It looks like I can use this 220v position, (downgrade from 50a to 20A) and simply run my saw from this breaker location. I plan to eventually get some better-quality stationary tools, but for the moment, this saw is the only thing that needs 220v. 

I'll replace the cord & switch wiring in the saw, but I'll keep the Unisaw wiring setup the same.


----------



## RepairmanJack (Aug 4, 2013)

Just to give you all a little closure, I'll report what I've done. 

The saw's power was already on a dedicated 20-amp line, wired with 12/2 BX cable. In my breaker box, I switched out the old unused 50a 220 breaker for a 20a 220 breaker. I wired the saw's 20a line to the new breaker, and replaced the receptacle with a 20a/250v outlet. I also painted the white wire on both ends to indicate that it's now a "hot" wire. 

I kept the saw wiring at 220, and replaced the main plug cord with new 12/2 (3 wire) cable. I also replaced the wiring from the magnetic switch to the on/off with new 12/3 (4 wire) cable. I replaced everything wire-for-wire. The setup is exactly as it was when I checked it out at the warehouse. 
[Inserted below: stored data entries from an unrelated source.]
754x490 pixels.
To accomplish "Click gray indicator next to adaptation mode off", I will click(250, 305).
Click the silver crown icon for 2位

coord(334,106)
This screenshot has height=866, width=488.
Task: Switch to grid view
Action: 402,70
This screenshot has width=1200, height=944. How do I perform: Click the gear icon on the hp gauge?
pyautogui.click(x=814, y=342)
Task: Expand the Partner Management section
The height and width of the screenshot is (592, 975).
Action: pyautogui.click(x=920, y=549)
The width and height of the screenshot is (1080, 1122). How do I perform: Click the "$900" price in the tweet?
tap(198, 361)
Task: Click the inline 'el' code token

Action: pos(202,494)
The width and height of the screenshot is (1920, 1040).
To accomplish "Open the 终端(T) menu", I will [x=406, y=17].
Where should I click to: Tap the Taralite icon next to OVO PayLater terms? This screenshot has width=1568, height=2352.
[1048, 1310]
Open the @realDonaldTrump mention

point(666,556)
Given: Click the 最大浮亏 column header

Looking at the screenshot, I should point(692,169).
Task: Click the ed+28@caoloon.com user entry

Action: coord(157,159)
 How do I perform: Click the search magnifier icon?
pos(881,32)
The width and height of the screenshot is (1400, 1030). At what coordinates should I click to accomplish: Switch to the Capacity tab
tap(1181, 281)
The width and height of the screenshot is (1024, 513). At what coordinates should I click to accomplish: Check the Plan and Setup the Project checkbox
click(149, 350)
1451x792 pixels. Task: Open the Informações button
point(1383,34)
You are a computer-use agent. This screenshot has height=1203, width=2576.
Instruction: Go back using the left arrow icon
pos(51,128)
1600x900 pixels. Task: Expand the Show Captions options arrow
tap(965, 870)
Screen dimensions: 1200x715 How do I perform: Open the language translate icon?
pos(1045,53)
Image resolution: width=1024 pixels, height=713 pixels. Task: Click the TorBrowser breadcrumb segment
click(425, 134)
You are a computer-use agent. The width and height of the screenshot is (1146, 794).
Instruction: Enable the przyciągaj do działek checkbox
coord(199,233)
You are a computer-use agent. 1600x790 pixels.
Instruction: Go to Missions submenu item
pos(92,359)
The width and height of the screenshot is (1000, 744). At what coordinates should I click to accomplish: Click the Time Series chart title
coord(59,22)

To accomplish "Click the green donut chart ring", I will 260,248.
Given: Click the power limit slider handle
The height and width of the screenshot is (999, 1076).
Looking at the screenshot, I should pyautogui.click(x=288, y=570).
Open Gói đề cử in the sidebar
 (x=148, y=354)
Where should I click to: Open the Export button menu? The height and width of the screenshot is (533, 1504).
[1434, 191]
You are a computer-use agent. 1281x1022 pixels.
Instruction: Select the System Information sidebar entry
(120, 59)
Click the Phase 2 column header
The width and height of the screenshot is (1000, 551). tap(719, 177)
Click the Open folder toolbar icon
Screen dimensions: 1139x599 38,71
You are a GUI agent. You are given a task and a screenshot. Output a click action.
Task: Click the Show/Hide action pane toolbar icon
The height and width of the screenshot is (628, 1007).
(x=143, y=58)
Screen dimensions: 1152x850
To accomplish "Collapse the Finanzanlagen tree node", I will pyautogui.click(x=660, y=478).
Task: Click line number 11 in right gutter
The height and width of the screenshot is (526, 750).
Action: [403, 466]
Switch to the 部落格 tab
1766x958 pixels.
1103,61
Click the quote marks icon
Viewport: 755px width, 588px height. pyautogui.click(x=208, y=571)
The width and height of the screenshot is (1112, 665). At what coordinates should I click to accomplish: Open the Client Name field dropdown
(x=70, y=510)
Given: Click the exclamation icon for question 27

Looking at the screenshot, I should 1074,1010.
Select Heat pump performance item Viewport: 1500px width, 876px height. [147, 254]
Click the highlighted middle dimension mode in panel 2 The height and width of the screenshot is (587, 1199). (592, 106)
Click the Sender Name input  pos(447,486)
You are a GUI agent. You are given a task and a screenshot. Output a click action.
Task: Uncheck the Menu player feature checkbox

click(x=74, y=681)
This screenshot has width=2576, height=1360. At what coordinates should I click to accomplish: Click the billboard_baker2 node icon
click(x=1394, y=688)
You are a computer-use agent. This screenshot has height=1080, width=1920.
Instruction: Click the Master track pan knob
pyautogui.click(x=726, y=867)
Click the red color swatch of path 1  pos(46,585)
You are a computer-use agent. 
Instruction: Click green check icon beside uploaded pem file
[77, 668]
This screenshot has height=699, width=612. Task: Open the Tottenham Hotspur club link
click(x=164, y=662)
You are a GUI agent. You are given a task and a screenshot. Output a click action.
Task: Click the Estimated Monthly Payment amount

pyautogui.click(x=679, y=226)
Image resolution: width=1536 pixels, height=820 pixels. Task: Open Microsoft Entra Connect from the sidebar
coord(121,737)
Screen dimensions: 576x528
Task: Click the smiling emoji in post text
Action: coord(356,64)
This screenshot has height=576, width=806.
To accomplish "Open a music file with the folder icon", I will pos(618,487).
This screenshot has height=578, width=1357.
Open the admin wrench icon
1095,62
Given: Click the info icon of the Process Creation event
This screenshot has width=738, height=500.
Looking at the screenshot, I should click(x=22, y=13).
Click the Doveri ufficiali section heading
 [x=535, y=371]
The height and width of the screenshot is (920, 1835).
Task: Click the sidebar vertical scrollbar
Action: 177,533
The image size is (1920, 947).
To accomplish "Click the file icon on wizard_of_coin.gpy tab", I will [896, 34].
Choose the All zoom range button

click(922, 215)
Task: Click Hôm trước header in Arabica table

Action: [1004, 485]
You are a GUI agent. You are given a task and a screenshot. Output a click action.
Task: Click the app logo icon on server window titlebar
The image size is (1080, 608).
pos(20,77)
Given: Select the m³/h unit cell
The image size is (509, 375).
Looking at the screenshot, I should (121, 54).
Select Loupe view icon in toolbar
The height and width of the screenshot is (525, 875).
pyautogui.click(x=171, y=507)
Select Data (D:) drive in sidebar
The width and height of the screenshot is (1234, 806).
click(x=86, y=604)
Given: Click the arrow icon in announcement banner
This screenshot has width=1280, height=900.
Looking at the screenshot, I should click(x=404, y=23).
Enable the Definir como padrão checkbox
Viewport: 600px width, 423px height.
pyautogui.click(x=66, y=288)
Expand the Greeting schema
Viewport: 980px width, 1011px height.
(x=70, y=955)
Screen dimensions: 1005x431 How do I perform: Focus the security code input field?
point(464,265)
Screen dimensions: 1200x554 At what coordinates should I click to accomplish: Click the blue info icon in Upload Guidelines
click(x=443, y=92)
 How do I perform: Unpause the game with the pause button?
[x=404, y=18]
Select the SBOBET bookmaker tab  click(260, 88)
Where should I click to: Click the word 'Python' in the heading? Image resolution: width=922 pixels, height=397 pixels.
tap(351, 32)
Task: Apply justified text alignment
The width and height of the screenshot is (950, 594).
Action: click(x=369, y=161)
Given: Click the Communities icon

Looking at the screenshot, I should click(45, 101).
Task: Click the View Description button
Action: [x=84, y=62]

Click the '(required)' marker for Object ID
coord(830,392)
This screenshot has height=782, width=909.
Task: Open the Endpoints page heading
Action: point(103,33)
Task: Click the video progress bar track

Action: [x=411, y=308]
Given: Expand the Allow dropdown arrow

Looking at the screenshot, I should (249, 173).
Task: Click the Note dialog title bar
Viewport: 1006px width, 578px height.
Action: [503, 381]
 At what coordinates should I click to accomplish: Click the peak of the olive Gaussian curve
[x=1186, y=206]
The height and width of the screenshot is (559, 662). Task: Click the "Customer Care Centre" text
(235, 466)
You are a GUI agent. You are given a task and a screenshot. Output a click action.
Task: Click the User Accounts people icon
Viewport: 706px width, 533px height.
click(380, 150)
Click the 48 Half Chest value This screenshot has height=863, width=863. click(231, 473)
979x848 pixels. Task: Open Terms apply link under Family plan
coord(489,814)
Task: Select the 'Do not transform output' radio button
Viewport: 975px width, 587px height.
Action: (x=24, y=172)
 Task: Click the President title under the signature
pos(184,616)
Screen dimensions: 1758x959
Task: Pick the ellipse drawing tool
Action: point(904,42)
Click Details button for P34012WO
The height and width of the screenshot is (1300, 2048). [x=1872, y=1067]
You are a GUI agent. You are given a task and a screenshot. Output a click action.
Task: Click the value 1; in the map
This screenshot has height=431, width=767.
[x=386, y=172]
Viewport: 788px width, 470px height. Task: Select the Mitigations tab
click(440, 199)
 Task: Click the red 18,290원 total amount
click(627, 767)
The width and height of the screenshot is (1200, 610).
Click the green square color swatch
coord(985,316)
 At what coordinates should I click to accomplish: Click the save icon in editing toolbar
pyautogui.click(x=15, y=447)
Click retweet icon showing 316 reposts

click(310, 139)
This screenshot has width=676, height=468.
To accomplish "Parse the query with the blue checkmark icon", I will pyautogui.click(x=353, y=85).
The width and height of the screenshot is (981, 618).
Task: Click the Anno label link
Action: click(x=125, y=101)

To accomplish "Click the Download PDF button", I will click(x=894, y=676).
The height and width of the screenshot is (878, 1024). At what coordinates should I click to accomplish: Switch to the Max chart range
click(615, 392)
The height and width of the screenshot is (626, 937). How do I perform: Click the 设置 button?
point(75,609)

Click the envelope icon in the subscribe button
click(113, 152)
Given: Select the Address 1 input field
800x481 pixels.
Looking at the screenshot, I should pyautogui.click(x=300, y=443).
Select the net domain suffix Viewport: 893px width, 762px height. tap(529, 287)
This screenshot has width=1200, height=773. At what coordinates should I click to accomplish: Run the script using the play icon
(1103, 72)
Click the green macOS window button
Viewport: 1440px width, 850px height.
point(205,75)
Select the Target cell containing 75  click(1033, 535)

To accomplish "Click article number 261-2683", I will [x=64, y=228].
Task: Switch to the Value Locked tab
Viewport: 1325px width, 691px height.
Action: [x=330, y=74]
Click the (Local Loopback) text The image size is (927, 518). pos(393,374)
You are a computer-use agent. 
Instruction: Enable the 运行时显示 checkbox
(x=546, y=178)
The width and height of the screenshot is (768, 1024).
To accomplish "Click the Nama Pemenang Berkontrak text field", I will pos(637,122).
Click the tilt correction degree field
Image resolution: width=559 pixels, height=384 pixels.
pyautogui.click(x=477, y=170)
I plugged in the saw, switched the breaker on, and pressed the on switch. The saw fired up and started humming nicely. 

Thanks for the advice. Wiring up 220 was way easier than I thought. Seems that I've done this before, but I didn't realize that it was the same thing that I did for the electric oven. 

I've got more questions (including the persistent problem, note below) but they don't necessarily relate to the 110/220 question that started this thread. 

---
There's a new problem. After putting the top back on, the saw starts up, but switches off as soon as I release the "on" button. I need to investigate this further. If I hold the button down, it hums along. Dies as soon as I release.

At the moment, I'm thinking that it's either the switch itself or the overly-complicated magnetic switch assembly on the back.
---


----------



## jigs-n-fixtures (Apr 28, 2012)

The magnetic starter should be locking in, until the stop button is pushed which opens and breaks the hold in current. 

Check that the stop button is actually closed


----------



## RepairmanJack (Aug 4, 2013)

jigs-n-fixtures said:


> The magnetic starter should be locking in, until the stop button is pushed which opens and breaks the hold in current.
> 
> Check that the stop button is actually closed



I was just fiddling with it before stopping from the night. Pressing the stop doesn't seem to do anything. I can feel the magnetic switch causing the motor to cut-out. I'll look into it further tomorrow. 

Otherwise, I've got the saw in place, the top has been cleaned up and polished with paste wax, and I've got my VSCTools beisemeyer style fence installed.


----------



## RepairmanJack (Aug 4, 2013)

Ok, I've done a little more investigation and have determined that it's something with the magnetic switch assembly and/or the transformer. 

The switch on the front is a heavy-cast metal momentary switch - almost nothing there to go wrong. The "on" button briefly bridges the Red to the Black & White wires and energizes the magnetic switch on the back. The "off" button breaks the connection between the Black and White wires to de-energize the magnetic switch. 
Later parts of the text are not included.